A screen adaptation of Terra Mystica – the board game about terraforming, constructing and developing a fantastical land – is coming from the production studio with the rights to Terraforming Mars adaptations.
The screen adaptation rights to Terra Mystica have been obtained by Cobalt Knight, a production company co-founded by Christopher Kaminski and Christopher Knox, that acquired the rights to a Terraforming Mars film adaptation in November 2022. (Thanks The Hollywood Reporter.) Alongside the screen rights to Terra Mystica, Cobalt Knight has also gained the rights to the entire series - which includes the space-themed board game sequel, Gaia Project.
Terra Mystica is a 2012 fantasy board game for two to five players that’s set in a fictional kingdom inhabited by various species, races and factions. Split into seven different types of environments – including deserts, plains, forests and lakes – the world of Terra Mystica sees players taking control of one of 14 different groups, each of whom have their own unique advantages.
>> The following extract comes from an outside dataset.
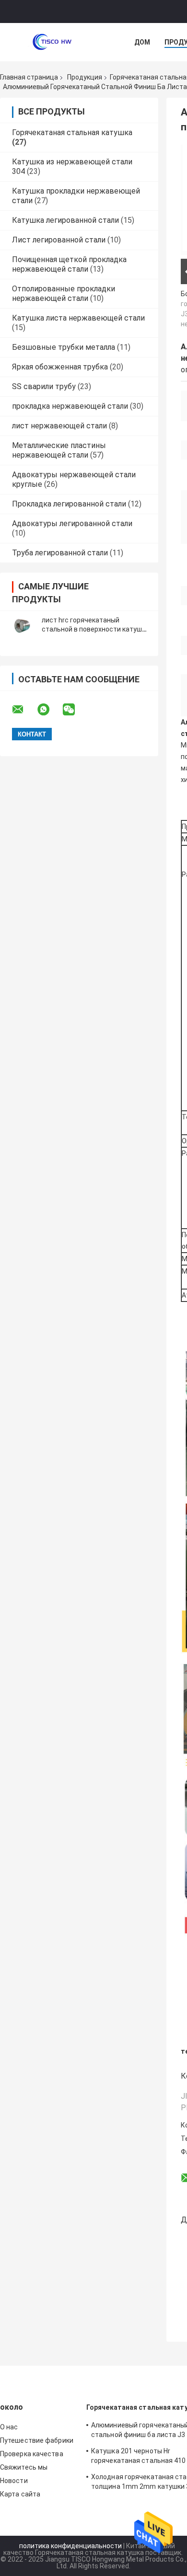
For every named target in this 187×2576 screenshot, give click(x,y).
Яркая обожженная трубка (60, 366)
Throughout the game, players will be acquiring resources from the land, with each land type producing a different kind of resource. Using their resources, players can construct different buildings – from strongholds to temples – which will then open-up new options for them to gain power. Players can also terraform the land around them, as well as cross the sea to other lands. There are also four separate religious cults that players can invest in and develop in order to gain additional power.
Terra Mystica was co-designed by Jens Drögemüller and Helge Ostertag, with its English-language version being published by Capstone Games. An updated and streamlined version of Terra Mystica, called Terra Nova, was released last year – providing less experienced players with a more simplified edition of the notoriously complicated board game.
Though no details regarding the plot, cast or release date of a Terra Mystica film or television series have been revealed just yet, Kaminski commented that the production company would avoid straying too far away from its source material.
“We will continue to work with the designers to ensure we remain faithful stewards of their vision throughout the process of adapting their worlds to the screen,” said Kaminski.